Patrimonialismo y Partidos Políticos en México
La construcción de una gobernabilidad democrática deberá pasar, necesariamente, por la consolidación de un sistema de partidos fuerte y representativo. Aunque en México no hemos llegado aún a los extremos de crisis de representatividad que padecen los partidos políticos en otras naciones latinoamericanas, y que los tienen condenados a un descrédito que se antoja irremediable, si es posible percibir entre los mexicanos, en general, una mala imagen de los partidos. Existe un déficit de representatividad en los partidos mexicanos provocada por que, lamentablemente, aún prevalece en casi todos ellos una visión patrimonialista de la política y el poder El patrimonialismo concibe a la política no como un espacio público dedicado a la solución de los problemas colectivos, sino como una extensión del espacio privado. Esto es, a decir del politólogo uruguayo Jorge Lazarte que los intereses privados “invaden el espacio de la política y los absorben”4. En el patrimonialismo el poder se explica como un medio para satisfacción de intereses privados y pierde la dimensión pública, esencial en una democracia. El patrimonialismo dificulta la institucionalización de los partidos y representa un pesado fardo en la constitución de un sistema político autónomo y democrático.La visión patrimonialista de la política está profundamente arraigada en los partidos políticos mexicanos, sobre todo en una de sus manifestaciones más palmarias: el clientelismo. El sistema de partido hegemónico se mantuvo en el poder gracias a que desarrolló intensamente en el país una cultura clientelar.
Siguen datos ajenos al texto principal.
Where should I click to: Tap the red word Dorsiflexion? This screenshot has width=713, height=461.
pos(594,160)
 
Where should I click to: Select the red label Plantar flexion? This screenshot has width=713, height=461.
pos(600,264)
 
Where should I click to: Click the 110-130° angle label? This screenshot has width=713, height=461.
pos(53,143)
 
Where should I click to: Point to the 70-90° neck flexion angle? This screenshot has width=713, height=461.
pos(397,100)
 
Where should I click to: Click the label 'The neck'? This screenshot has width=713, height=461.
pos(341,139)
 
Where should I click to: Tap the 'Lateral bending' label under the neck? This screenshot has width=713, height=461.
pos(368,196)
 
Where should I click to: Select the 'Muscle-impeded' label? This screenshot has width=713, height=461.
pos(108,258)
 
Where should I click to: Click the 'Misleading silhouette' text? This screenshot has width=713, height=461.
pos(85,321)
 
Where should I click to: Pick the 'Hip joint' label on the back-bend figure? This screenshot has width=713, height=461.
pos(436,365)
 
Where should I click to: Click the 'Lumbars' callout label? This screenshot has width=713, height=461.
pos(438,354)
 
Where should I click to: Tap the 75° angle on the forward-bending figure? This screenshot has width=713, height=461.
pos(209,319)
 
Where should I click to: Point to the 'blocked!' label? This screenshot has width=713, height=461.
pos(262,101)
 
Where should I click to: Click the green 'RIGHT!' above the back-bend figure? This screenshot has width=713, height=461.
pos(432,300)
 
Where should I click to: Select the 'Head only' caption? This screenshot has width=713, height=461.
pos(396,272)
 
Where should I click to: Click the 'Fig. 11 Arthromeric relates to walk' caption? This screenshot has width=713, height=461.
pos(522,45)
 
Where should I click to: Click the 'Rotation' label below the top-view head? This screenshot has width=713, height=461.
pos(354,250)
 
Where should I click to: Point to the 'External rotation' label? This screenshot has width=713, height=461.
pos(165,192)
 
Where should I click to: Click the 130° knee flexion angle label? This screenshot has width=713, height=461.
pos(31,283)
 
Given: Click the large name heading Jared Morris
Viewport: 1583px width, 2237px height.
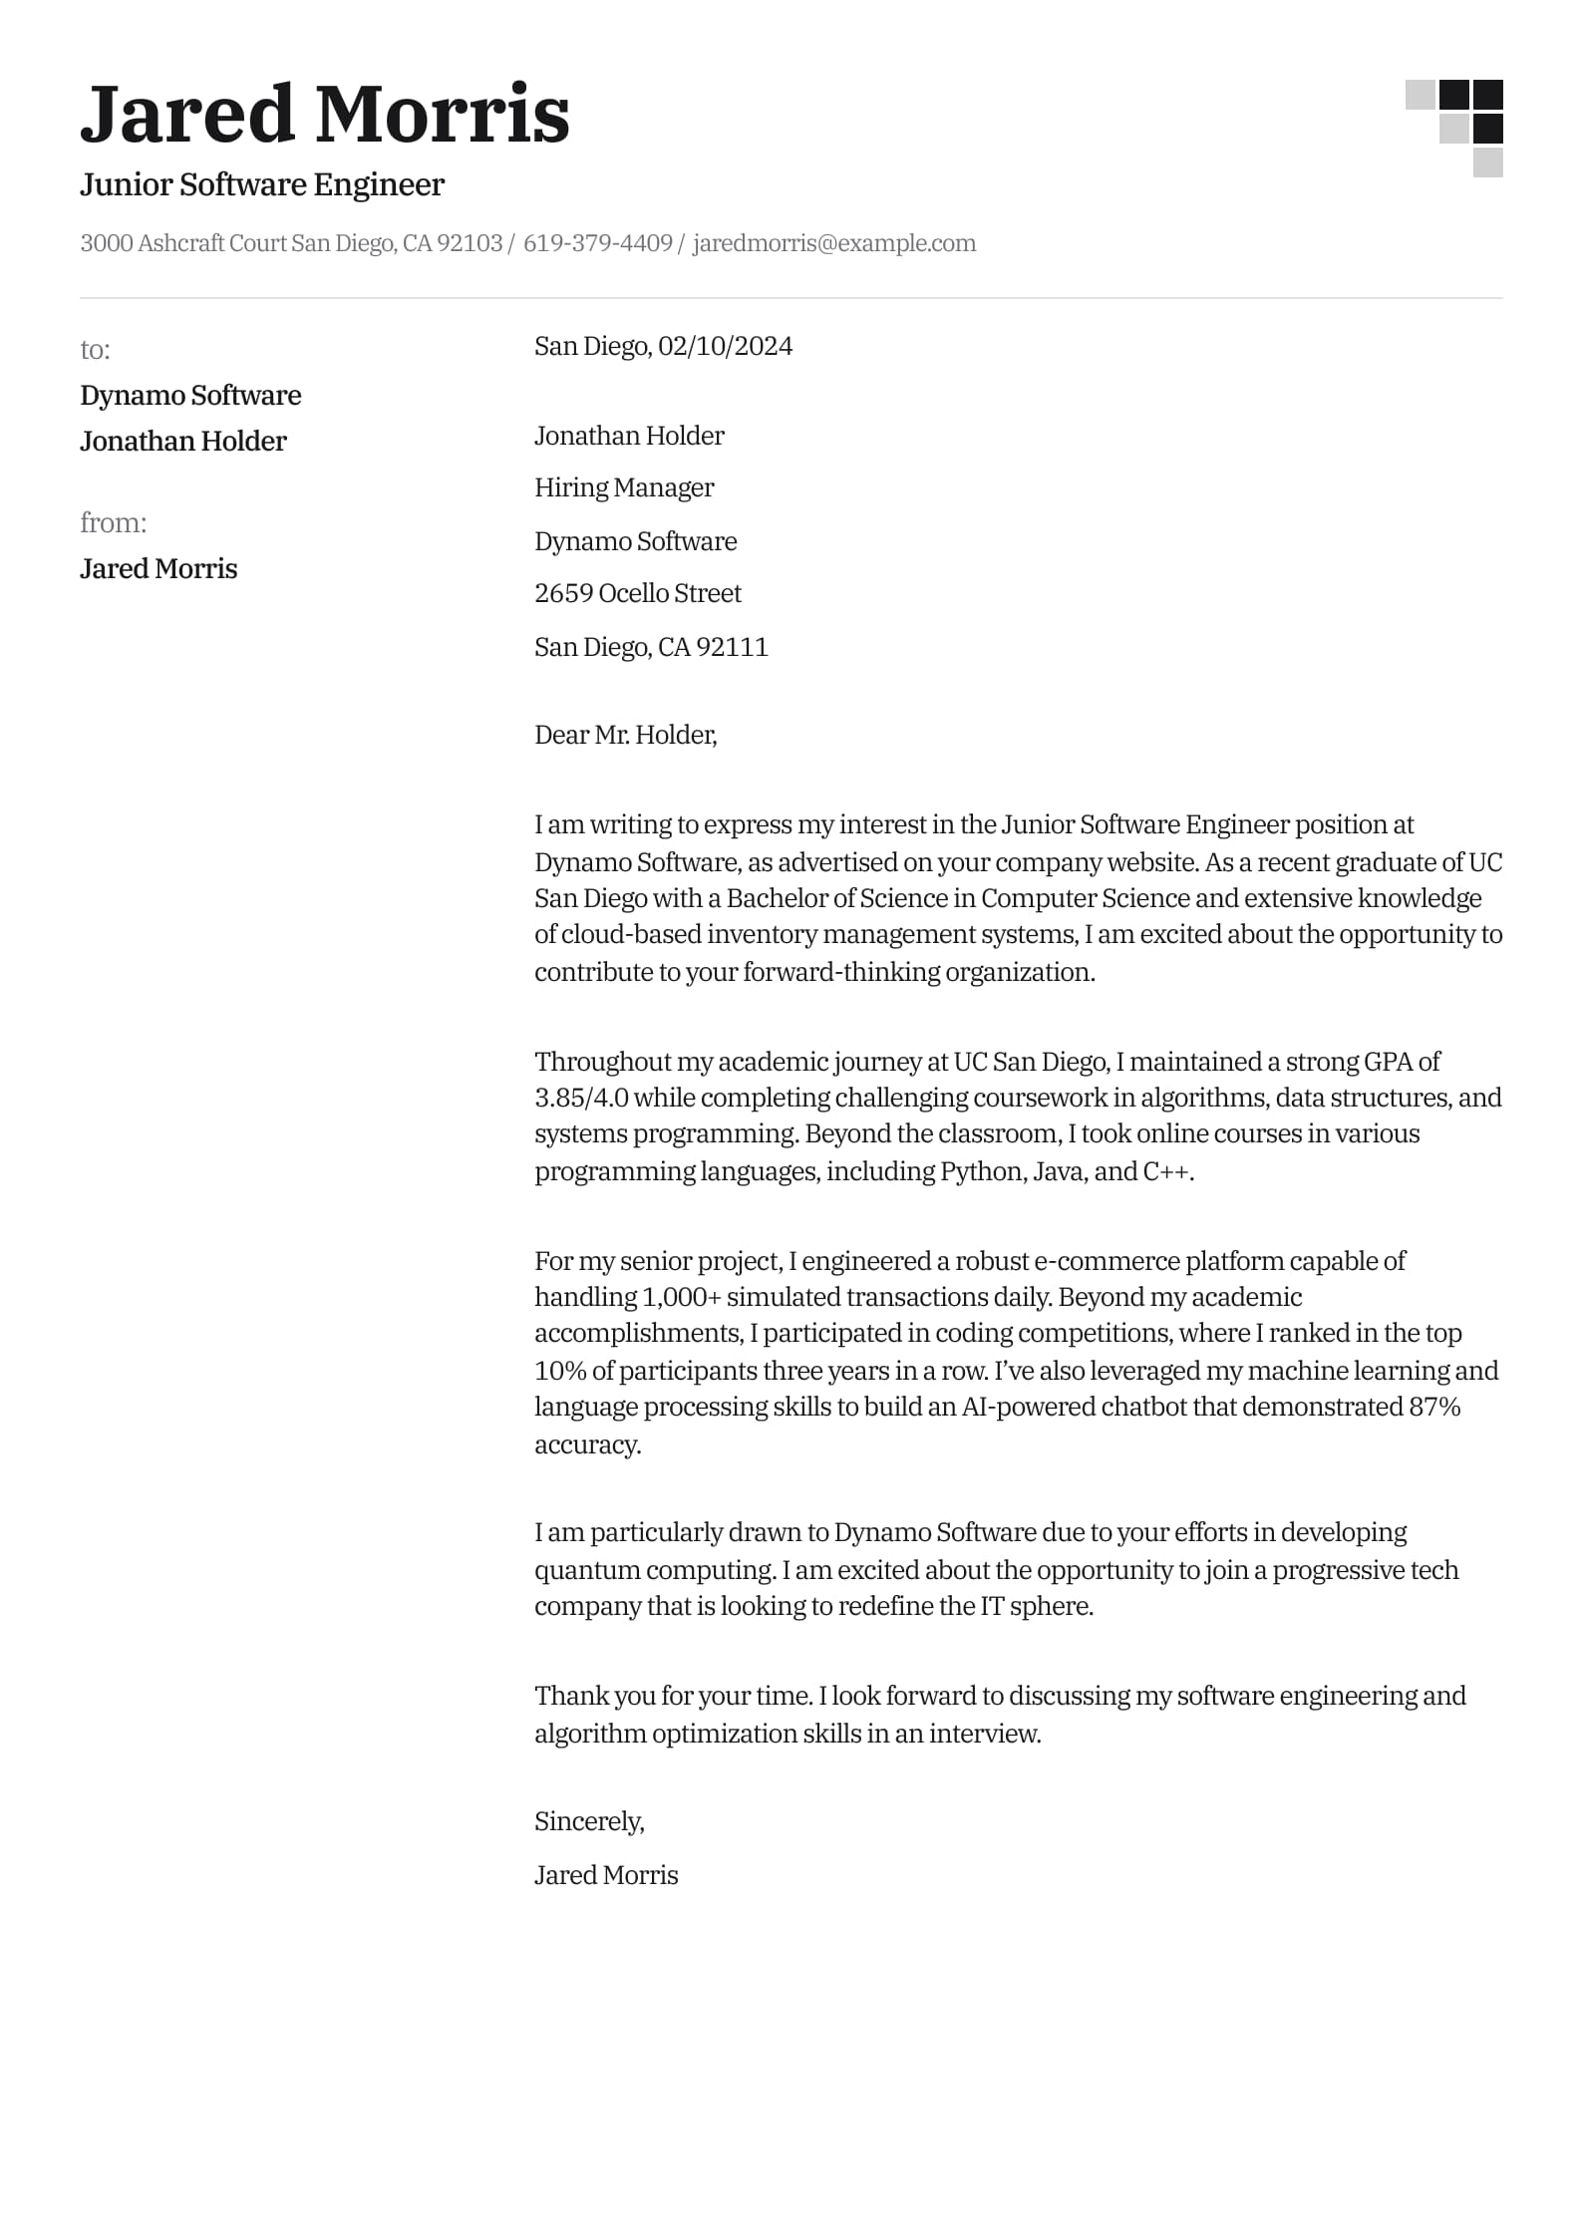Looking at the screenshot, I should (324, 114).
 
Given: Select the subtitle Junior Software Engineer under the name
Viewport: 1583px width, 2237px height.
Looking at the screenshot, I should (262, 184).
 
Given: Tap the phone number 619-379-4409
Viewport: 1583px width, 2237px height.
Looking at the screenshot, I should (597, 243).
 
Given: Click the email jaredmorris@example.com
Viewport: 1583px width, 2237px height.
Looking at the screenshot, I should (833, 243).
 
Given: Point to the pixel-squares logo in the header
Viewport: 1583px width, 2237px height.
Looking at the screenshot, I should (1454, 128).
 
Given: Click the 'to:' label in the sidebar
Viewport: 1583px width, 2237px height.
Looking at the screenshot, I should (95, 349).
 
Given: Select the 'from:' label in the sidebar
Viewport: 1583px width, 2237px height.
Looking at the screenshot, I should (113, 522).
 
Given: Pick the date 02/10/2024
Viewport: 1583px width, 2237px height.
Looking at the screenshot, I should (725, 346).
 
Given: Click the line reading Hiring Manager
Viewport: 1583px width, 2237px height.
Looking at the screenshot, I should (624, 487).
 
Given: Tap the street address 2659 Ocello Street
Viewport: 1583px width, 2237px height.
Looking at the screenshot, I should (638, 593).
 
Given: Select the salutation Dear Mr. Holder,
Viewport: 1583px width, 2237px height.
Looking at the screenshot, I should (626, 735).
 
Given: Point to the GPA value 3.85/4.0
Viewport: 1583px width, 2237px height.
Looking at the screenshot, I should (581, 1098).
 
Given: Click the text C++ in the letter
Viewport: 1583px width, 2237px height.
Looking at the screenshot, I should (1165, 1170).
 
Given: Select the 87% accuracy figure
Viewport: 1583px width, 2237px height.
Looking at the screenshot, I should (1433, 1407).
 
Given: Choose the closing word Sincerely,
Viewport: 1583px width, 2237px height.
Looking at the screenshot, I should (589, 1821).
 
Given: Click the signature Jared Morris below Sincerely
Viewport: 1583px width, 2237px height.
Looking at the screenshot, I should (606, 1875).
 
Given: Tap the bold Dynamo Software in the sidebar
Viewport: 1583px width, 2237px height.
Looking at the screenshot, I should (190, 396).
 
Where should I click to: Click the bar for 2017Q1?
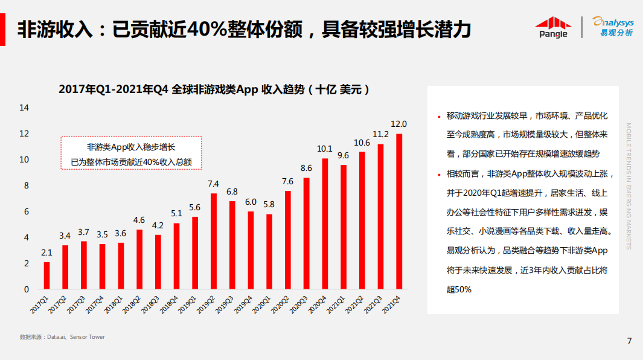click(x=46, y=275)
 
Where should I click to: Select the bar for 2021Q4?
click(x=398, y=211)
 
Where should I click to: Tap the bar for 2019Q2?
click(x=213, y=241)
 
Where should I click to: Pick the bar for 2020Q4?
click(x=324, y=223)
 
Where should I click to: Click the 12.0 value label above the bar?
click(x=398, y=124)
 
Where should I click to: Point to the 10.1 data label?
click(x=324, y=149)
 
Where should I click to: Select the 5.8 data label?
click(x=269, y=204)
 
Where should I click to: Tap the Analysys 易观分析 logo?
click(x=612, y=27)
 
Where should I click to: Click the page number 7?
click(x=629, y=341)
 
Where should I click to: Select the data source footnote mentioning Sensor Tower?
click(x=62, y=337)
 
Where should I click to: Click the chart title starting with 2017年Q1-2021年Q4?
click(x=214, y=89)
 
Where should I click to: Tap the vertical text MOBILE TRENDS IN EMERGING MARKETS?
click(x=629, y=186)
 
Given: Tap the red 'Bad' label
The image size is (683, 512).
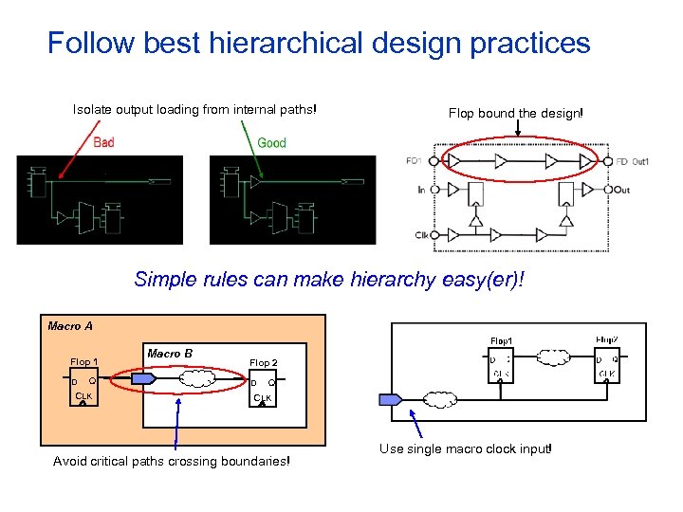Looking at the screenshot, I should tap(103, 142).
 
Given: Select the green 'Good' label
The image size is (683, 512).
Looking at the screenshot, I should tap(271, 142).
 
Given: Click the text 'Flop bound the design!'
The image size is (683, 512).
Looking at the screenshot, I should tap(516, 113).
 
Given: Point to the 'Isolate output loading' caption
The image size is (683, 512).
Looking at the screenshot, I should tap(194, 109).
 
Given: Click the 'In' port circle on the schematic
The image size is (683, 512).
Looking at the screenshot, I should tap(434, 191).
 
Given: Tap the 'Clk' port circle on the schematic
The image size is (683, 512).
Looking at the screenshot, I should tap(434, 235).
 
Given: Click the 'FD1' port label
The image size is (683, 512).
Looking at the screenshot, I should tap(415, 161).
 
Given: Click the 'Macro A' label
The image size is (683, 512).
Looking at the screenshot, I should tap(70, 326).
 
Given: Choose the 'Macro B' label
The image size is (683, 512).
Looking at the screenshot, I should tap(170, 354).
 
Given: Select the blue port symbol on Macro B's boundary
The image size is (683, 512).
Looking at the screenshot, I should tap(142, 378).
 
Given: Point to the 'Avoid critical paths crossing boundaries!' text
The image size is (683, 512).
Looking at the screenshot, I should tap(172, 462).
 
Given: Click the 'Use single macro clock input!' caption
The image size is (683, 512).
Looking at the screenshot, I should tap(465, 448).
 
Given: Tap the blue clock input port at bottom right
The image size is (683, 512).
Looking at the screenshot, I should tap(391, 399).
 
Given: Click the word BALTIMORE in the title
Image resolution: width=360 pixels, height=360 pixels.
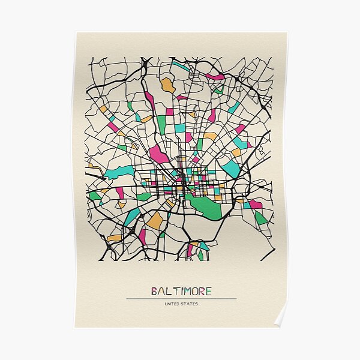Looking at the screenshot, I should [x=181, y=292].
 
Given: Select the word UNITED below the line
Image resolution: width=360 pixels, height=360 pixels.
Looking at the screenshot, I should [x=172, y=304].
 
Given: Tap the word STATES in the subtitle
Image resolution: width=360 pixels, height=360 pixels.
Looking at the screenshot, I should [x=190, y=304].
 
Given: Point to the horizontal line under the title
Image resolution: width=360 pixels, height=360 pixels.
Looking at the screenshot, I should [x=181, y=298].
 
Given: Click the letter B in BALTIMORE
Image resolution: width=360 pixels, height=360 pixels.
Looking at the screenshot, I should [x=154, y=292].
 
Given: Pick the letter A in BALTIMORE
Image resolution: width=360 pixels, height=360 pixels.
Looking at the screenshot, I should [x=161, y=292].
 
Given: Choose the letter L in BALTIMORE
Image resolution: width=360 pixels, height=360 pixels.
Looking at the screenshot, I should [x=168, y=292].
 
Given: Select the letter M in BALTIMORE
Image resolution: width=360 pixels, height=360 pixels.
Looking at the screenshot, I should [x=186, y=292].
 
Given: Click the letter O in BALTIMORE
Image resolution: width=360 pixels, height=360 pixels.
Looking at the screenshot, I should [x=194, y=292].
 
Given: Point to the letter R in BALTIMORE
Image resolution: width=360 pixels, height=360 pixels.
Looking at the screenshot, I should [x=202, y=292].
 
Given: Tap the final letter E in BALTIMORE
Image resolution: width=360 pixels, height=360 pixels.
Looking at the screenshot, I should [x=208, y=292].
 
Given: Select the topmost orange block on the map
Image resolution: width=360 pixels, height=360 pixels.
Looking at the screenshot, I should [x=168, y=85].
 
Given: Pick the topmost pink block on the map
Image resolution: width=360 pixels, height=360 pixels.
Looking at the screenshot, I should [x=214, y=77].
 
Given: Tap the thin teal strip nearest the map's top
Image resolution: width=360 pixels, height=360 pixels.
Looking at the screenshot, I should [x=181, y=65].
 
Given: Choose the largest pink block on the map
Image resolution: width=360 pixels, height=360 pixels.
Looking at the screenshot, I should [x=159, y=154].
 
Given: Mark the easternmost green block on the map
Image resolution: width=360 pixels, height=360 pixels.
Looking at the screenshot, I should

Asimismo, Muchos de los partidos de reciente creación no escapan a la lógica patrimonialista y a las prácticas clientelares. Evidentemente, en una política tan dependiente del modelo clientelar los partidos dejan de ser percibidos como mecanismos de agregación de intereses y como canales de expresión de demandas para ser concebidos exclusivamente como dadores de beneficios de cualquier tipo. Si los partidos cumplen con las expectativas de patronazgo, mantienen el apoyo, y si fallan en la tarea, pierden bases de sustentación. Una lógica perversa en la que está encerrada el germen mortal de ciertas democracias, por que, como es bien sabido, los efectos del clientelismo sobre las instituciones públicas llegan a ser devastadoras: las hace ineficientes al limitar su capacidad de control sobre las decisiones de a quien beneficiar, que dejan de tener un principio racional (la consecución de un objetivo con el uso eficiente de los recursos disponibles) para teñirse de partidismo. Como efecto del clientelismo, las lealtades no se establecen más con las instituciones ni con sus objetivos, sino con los partidos y sus líderes.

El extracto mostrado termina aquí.